How do you find all the critical points to graph #x^2 - y^2 + 9 = 0# including vertices, foci and asymptotes?

1 Answer
Jul 9, 2018

Center: #(0,0)#, vertices are at #(0,3) and (0,-3)#, focii are at#(0,3 sqrt 2) and (0,-3 sqrt 2)#, equation of asymptotes
of vertical hyperbola are
#y=+-x#

Explanation:

# x^2-y^2+9=0 or y^2- x^2=9# or

#y^2/3^2- x^2/3^2=1#.The standard equation of vertical

hyperbola is #(y-k)^2/a^2-(x-h)^2/b^2=1; h,k# being center.

Here # h=0 ,k=0 , a=3 , b=3#. So center is at # (0,0)#

Vertices are #a=3# units from center . Therefore two vertices

are at #(0,3) and (0,-3)# , Focii are #c# units from center.

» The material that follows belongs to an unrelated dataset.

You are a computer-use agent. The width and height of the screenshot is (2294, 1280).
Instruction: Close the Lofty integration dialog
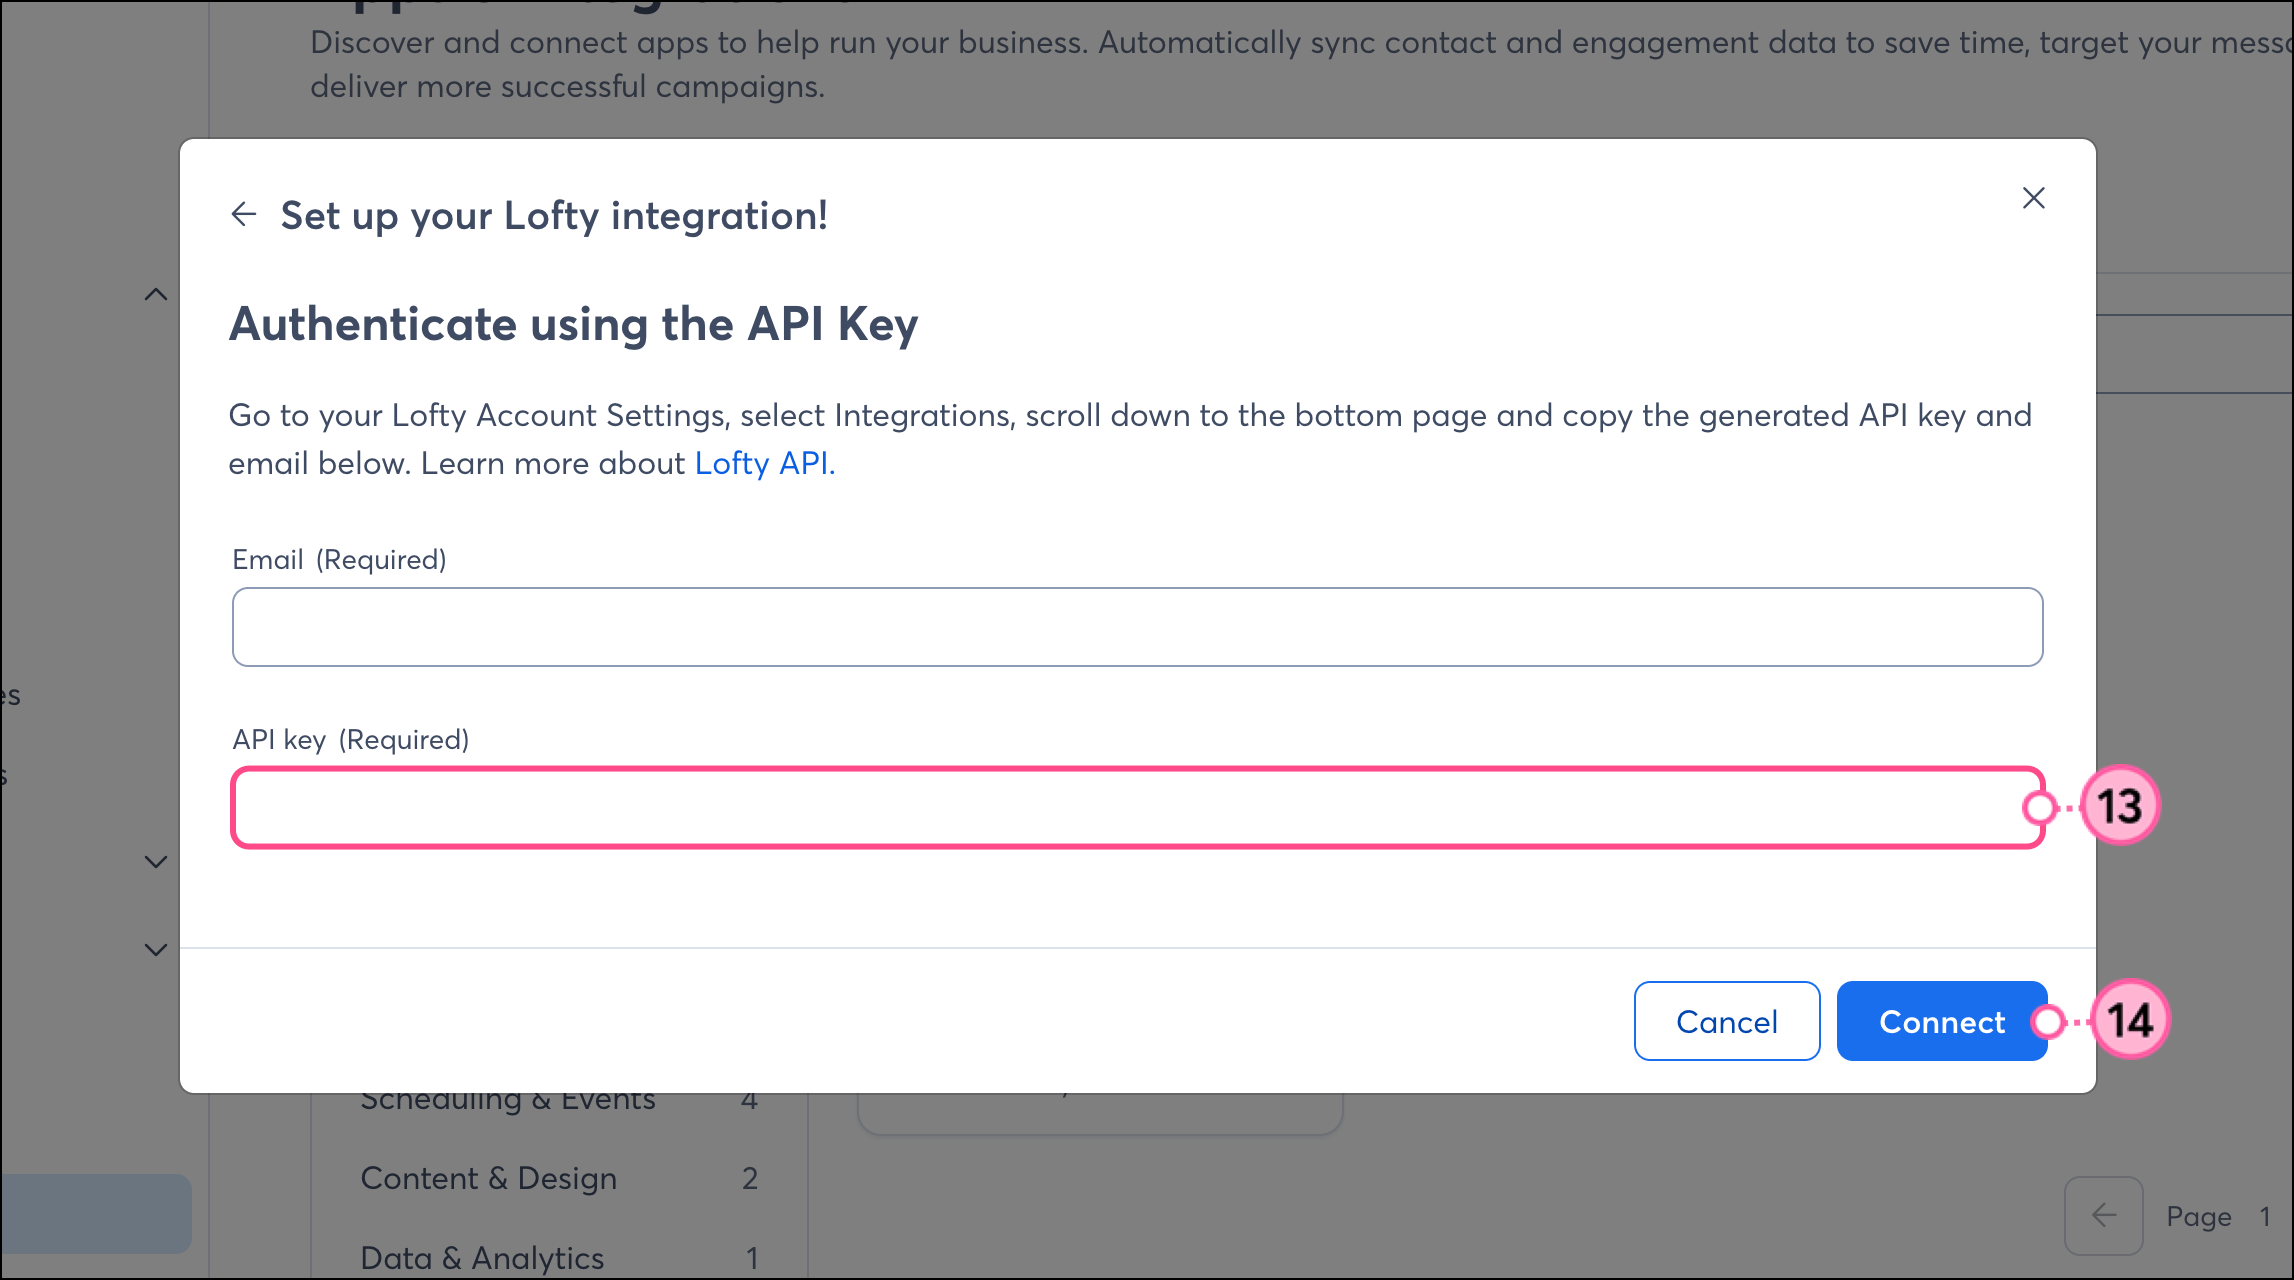point(2033,198)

#c^2=a^2+b^2=9+9=18 :. c= 3 sqrt2#. Therefore focii are

#(0,3 sqrt 2) and (0,-3 sqrt 2)#. Hyperbola has two asymptotes

that intersect at the center of the hyperbola. The asymptotes

pass through the vertices of a rectangle of dimensions

#2 a=6 and 2 b=6 # with its center at #(0,0) :.#

slope #+-a/b=+- 1#. Equation of asymptotes are

#y-0= +-1(x-0) or y=+-x#

graph{x^2-y^2+9=0 [-10, 10, -5, 5]}[Ans]